Recep Tayyip Erdogan condenou “o ataque odioso contra a unidade e a paz do país”, num comunicado colocado no site da presidência. O primeiro-ministro, Ahmet Davutoglu, decretou três dias de luto nacional, afirmando que este atentado é um ataque contra a democracia turca. 

Erdogan afirmou não existir qualquer distinção entre o ataque terrorista de Ancara e aqueles que têm tido por alvo a polícia ou o exército turcos e são atribuídos ao PKK. Mais de 150 agentes ou soldados turcos foram mortos desde o fim do Verão por atentados atribuídos ao PKK e as autoridades dizem ter “eliminado” mais de dois mil membros deste grupo separatistas nas suas operações. O Presidente garantiu que os responsáveis pelo atentado serão encontrados o mais breve possível e entregues à justiça.

Na verdade, Davutoglu anunciou que um militante de um grupo de extrema-esquerda foi preso em Istambul e outro em Ancara – sugerindo a sua ligação ao atentado de sábado, embora a manifestação fosse convocada por forças de esquerda.

Em Istambul, formou-se uma manifestação no fim do dia rumo à praça Taksim, no centro da cidade, relata a Reuters e gritam-se palavras de ordem como "Erdogan demite-te" e "AKP assassino". Havia uma faixa com as palavras "nós conhecemos os assassinos", diz a AFP.

Mas pouco tempo depois do atentado, o PKK emitiu um comunicado em que ordenava aos seus militantes que parassem com toda a actividade na Turquia até às eleições, a não ser que sofressem um ataque directo.

Este atentado tem o potencial de inflamar e, muito, a situação política na Turquia, com as eleições à porta. Uma delegação do Conselho da Europa, que visitou a Turquia esta semana, manifestou a sua preocupação com o ambiente em que vão decorrer estas eleições, que não terá nada a ver com o de Junho.
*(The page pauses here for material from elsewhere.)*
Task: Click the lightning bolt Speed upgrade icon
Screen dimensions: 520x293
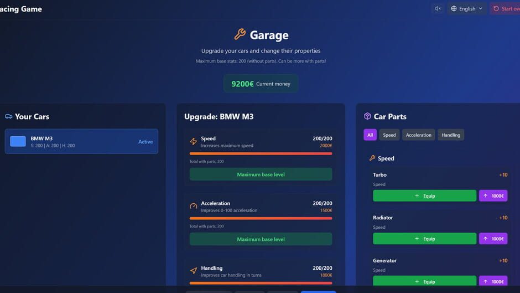Action: 194,142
É citada a pressão sobre os media – que inclui violência física contra os edifícios de jornais – como o Hürriyet, a 6 e 8 de Setembro – e sobre jornalistas, como um colunista deste jornal, Ahmet Hakan, que foi agredido brutalmente, de forma a necessitar de internamento prolongado. Este sábado, Bülent Kenes, o director de outro jornal crítico em relação ao AKP e a Erdogan, o Today’s Zaman, foi detido para prestar declarações, por ter sido considerado que insultou o Presidente.

A delegação do Conselho da Europa condenou ainda a “violência com motivos políticos das últimas semanas, na qual inclui a onda de ataques contra cerca de 400 sedes do HDP e a detenção de vários membros deste partido pró-curdo, incluindo alguns presidentes de câmara, lê-se no Hürriyet.

Selahattin Demirtas, líder do HDP, não poupa palavras contra o AKP e o Governo. “Ninguém foi responsabilizado”, afirmou, referindo-se a essa onda de ataques. “Não há nenhuma investigação eficaz. Também não há-de haver sobre o atentado de hoje em Ancara. Este não é um ataque contra a unidade do Estado e da nação. É um ataque da nossa nação contra o nosso povo”, sublinhou.